## 依頼事項
(a) 映画『愛の嵐』のレビューで、筆者が個人的体験として印象が似ていると述べている映画は何ですか。
(b) 映画『愛の嵐』のレビューを、最後の文の後から書き継いでください。
──────── 本文抜粋 ────────
愛の嵐 ノーカット完全版(1994年製作の映画)
4.4
Blu-rayを買ってみたがやはり素晴らしい作品だ
二人が出会い相手を確かめ合った瞬間愛は狂気であると知らされる。この映画初めて見た時意味が分からなかったが見た後も脳裏に二人の再会シーンが焼き付き、またマリオ殺害後のシーンもなぜか忘れられなくなっていた(なのにラストは完全に忘れていた)。この印象はラストタンゴインパリととにかく個人的体験としては似ているものでこの作品を他人に話す際必ずと言っても良いほど2作品の名を出して語っていたがなんとブックレットに編集を同様の人物がしていると記されており。どこまで影響があるかはわからないが偏愛そして男が一人歩く姿などの共通点が多い理由はそこにあったのかもしれない。この映画バイオレンス/官能映画として括られるが偏愛ものにナチスを絡めただけであり、なんなら絡め方はかなり雑でただバイオレンス性を持たせる装置として組み込まれたように思える。元ドイツ軍の野郎どもの動きや発言はコミカルで何度も見ると愛おしく感じられる。また官能というが意外と性描写は多くなく激しくもない。しかしナチスというワードを用いることによりバイオレンスを視聴者側は容易に想像でき間接的に描くことを可能とし、また間接的に描くことが美しさにも繋がる。空中ブランコでぶち上がらないやついる?
──────── データ一覧 ────────
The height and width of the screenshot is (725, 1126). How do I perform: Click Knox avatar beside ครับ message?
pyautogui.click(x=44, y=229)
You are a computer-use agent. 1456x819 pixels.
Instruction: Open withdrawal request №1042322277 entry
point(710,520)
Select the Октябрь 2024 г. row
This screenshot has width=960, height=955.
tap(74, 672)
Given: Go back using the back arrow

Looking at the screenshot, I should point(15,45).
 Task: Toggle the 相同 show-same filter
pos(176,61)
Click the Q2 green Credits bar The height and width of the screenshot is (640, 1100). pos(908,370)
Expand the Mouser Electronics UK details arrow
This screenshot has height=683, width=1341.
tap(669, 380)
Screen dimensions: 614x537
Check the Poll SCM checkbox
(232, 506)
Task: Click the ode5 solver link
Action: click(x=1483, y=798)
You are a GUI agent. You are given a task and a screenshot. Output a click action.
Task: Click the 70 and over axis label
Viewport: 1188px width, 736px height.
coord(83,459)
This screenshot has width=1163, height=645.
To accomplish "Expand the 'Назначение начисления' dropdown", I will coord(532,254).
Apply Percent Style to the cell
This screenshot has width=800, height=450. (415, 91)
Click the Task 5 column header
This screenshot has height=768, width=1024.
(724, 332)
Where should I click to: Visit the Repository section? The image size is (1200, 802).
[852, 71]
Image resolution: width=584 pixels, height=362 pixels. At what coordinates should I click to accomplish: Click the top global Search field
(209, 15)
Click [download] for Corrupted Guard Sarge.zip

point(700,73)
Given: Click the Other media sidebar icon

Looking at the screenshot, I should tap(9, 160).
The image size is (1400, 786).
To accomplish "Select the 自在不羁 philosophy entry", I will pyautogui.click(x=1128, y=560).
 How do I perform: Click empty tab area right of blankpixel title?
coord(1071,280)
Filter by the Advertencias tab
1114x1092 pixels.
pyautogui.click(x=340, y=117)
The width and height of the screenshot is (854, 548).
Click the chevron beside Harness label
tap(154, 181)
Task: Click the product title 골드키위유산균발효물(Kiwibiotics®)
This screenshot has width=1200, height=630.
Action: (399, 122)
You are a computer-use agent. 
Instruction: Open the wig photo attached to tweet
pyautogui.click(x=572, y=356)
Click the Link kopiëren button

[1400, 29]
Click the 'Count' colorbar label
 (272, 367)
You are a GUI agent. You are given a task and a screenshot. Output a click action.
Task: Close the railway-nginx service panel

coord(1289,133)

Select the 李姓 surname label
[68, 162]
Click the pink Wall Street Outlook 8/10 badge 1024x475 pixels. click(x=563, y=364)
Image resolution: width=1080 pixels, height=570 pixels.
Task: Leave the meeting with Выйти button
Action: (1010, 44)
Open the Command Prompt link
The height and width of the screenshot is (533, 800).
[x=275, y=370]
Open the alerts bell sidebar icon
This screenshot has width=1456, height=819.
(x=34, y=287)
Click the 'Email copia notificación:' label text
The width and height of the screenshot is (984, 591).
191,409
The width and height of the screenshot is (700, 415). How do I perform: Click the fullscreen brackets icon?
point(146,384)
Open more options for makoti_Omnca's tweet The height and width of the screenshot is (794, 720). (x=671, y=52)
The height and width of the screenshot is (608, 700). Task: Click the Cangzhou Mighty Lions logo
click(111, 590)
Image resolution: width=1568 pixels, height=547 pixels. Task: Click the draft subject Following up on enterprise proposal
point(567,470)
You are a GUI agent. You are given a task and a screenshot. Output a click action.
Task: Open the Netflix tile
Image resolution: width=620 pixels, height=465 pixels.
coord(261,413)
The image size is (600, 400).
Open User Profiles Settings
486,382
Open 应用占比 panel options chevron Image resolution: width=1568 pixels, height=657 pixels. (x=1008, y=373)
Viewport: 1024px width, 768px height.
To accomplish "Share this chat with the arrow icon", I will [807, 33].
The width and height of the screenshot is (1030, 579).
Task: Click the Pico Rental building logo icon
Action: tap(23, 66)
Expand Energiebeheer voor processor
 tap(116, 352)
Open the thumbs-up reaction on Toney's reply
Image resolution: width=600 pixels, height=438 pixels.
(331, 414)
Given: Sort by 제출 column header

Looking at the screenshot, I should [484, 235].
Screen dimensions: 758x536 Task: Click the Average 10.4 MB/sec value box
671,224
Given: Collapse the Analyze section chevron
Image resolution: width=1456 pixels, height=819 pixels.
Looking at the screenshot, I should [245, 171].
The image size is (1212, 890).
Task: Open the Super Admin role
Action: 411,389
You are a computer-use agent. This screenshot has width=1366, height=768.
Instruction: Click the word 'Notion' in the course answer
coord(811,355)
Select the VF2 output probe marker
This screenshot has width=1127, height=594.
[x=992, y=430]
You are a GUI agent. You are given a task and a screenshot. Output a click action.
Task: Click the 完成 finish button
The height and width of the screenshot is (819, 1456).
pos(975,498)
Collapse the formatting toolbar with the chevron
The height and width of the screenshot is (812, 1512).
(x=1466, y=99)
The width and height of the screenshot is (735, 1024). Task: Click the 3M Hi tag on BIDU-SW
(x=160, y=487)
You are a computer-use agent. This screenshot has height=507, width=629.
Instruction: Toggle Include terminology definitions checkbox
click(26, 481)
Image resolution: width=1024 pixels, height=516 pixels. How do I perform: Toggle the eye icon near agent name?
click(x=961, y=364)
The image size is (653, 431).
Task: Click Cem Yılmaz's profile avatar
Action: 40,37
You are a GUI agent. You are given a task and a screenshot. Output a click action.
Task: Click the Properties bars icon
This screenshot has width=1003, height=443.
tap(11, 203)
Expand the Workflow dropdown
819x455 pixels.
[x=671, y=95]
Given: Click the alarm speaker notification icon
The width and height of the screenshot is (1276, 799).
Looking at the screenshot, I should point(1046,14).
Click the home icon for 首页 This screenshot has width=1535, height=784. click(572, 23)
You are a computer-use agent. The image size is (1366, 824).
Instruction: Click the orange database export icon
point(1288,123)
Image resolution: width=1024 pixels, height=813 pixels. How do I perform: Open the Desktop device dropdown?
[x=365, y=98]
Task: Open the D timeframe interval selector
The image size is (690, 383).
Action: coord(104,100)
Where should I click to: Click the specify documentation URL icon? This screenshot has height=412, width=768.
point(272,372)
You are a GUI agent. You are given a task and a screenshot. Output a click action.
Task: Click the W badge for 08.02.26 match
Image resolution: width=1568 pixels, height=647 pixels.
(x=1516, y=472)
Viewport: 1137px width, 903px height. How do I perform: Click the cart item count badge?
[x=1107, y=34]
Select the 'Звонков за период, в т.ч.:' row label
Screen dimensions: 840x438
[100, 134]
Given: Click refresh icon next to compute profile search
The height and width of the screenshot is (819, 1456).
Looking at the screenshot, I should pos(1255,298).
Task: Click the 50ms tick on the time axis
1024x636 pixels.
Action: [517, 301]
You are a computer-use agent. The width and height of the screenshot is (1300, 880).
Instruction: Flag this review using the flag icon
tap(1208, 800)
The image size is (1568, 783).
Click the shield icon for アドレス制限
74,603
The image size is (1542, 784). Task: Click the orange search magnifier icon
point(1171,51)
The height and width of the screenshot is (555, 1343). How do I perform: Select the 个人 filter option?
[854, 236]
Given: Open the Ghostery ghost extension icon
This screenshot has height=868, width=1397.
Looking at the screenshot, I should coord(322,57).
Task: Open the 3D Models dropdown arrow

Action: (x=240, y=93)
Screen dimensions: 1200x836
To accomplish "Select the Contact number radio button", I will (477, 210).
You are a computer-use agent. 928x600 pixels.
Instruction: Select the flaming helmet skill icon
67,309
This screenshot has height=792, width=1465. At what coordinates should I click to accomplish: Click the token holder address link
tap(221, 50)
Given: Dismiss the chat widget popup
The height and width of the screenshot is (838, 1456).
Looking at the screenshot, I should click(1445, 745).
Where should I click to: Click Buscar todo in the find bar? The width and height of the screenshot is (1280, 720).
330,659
────────
## 回答一覧
(a) 『ラストタンゴインパリ』です。

(b)
恋愛ではなく偏愛と書くのはこの映画が描く部分はひと時の大恋愛が突然の出会いにより記憶を復活させ、あたかも時がまた進み始めたかのように描くからである。普通の恋愛映画なら感動の再会だろうがこの映画は時間がまた進み始めるのではなく、ただ時間に囚われ逆に巻き戻し過去を捨てることができない話なのだ。戦争をやめられない男と同じくシャーロットランプリングもまた戦争がもつバイオレンスな日々を忘れられないのであった。